Outlook 2003: More Changes, Greater Challenges
December 1, 2002
Caught between corporate scandals and a difficult economy, CFOs are entering 2003 focused on improving internal practices, strengthening their balance sheets and looking abroad for better markets.
It's been a bad year, and things may not get much better in 2003. Economic growth is weak, consumer spending is flat, and business spending is falling. The trade deficit is huge, and the federal surplus is gone. Corporate fraud has destroyed investor and public confidence, incited stiff regulatory changes, and slashed stock prices.
CFOs at all public companies have been diverted from the critical task of managing through the downturn. Now their focus is on shoring up governance and disclosure practices and driving compliance with the Sarbanes-Oxley Act. As the new year dawns, these issues will continue to draw top priority for most CFOs, followed closely by the need to guide their company through the brutal external economic environment. At many businesses, the top line is so ugly that the focus has shifted down the page to cash flow, profitability and return on capital invested. Of the relatively few companies making decent money, many are making it abroad, and they are determined to continue foreign growth despite higher levels of risk in almost every region.
In this sobering business climate, CFOs face three key challenges heading into 2003: improving governance and disclosure, strengthening the balance sheet despite the ongoing downturn, and pushing ahead with global expansion. The eight CFOs at large corporations whom we interviewed for this story have fared better than most. Still, they anticipate the need to make many changes to steer through what is likely to be another tough year.
Governance and Disclosure
Airgas Inc., the Radnor, Pa.-based industrial gases distributor with $1.6 billion in fiscal 2002 revenues, has always had strong governance and reporting provisions in place, but "given the current environment, we felt we needed to review the entire landscape," says Roger Millay, senior vice president and CFO. The process began in March, when the company conducted a review of current business issues. Then management convened a special meeting of the audit committee.

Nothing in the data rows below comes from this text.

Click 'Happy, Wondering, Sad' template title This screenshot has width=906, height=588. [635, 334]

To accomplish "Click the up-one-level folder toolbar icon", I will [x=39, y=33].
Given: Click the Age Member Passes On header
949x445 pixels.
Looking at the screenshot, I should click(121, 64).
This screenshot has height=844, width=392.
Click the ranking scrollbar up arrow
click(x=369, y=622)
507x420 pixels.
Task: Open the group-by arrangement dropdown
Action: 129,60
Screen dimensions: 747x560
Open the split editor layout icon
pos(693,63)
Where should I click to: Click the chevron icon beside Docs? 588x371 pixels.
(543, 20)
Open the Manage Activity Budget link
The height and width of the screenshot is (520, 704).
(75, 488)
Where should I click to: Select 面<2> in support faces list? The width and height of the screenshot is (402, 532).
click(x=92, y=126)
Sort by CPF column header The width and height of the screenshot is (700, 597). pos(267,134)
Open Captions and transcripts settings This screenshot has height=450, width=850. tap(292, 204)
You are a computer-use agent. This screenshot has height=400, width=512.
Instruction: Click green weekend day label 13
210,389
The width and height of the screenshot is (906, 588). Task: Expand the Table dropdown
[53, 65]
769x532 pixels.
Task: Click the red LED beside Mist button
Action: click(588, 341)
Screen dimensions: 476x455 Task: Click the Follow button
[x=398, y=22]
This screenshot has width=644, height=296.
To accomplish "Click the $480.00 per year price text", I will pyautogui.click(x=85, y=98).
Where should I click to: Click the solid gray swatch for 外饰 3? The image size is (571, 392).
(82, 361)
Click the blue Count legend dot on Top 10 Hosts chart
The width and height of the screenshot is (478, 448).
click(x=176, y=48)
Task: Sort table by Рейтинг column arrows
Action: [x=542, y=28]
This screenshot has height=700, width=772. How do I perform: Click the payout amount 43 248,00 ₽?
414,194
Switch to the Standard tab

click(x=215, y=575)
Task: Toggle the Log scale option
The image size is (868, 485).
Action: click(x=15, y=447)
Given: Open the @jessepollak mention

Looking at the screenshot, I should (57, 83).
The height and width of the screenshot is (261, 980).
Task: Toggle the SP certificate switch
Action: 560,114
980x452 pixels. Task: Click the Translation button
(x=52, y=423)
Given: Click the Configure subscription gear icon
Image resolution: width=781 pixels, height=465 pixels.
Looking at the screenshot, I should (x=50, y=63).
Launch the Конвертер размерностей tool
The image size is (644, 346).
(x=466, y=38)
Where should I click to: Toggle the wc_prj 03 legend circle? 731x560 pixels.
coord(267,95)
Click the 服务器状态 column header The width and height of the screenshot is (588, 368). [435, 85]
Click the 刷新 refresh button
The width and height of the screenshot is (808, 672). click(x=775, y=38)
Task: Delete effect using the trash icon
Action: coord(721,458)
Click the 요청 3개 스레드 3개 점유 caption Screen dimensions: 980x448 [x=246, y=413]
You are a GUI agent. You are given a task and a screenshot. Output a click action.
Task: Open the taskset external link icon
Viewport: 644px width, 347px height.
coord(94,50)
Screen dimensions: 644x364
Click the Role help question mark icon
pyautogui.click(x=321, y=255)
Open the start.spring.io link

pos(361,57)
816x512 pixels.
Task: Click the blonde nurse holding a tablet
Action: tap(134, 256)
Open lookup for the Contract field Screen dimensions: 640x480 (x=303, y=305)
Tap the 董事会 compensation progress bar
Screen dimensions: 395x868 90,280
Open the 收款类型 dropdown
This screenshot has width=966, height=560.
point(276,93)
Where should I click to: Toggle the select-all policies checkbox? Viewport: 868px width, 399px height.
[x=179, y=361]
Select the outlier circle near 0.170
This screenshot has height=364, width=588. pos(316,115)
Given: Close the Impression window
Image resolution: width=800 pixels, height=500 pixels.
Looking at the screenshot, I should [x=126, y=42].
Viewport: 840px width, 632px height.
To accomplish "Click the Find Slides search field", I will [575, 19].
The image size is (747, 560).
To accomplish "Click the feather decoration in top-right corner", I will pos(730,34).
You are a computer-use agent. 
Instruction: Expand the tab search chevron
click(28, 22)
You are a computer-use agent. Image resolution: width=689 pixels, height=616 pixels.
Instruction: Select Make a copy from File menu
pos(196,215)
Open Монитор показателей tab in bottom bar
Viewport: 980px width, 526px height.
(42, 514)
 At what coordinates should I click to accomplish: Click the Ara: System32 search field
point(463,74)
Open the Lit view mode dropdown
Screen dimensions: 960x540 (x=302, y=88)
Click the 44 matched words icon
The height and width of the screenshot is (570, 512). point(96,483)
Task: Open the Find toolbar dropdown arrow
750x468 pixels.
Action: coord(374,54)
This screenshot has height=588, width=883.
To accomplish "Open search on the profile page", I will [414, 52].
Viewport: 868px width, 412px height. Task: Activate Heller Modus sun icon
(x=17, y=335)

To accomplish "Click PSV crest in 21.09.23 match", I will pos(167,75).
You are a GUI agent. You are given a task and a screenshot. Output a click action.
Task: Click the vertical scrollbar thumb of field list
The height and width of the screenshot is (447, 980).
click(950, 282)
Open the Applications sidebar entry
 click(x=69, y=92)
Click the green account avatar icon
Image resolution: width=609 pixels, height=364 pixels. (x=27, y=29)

"The audit committee reviewed the whole gamut of issues and asked for everything that could be relevant," Millay says. "We were confident with the review and had no problems with the recent legislative and regulatory reforms; they were mostly in place at Airgas already. From the outside in, the committee looked at everything we're doing. This represented a more formal approach to the involvement of the audit committee, which will now meet in a special extra meeting every year specifically to address these kinds of external issues," says Millay.
Although Airgas has always required representation letters from its business units, in July it expanded the requirement to key functional leaders. The letters from these leaders are combined with the letters from the business units and presented to a newly established compliance committee, which was activated in August. The compliance committee consists of the vice president-general counsel, vice president-controller, vice president-taxes and director of internal audit. The committee meets independently to review all representations from the business units and key leaders, then reports on those documents to the CEO and the CFO.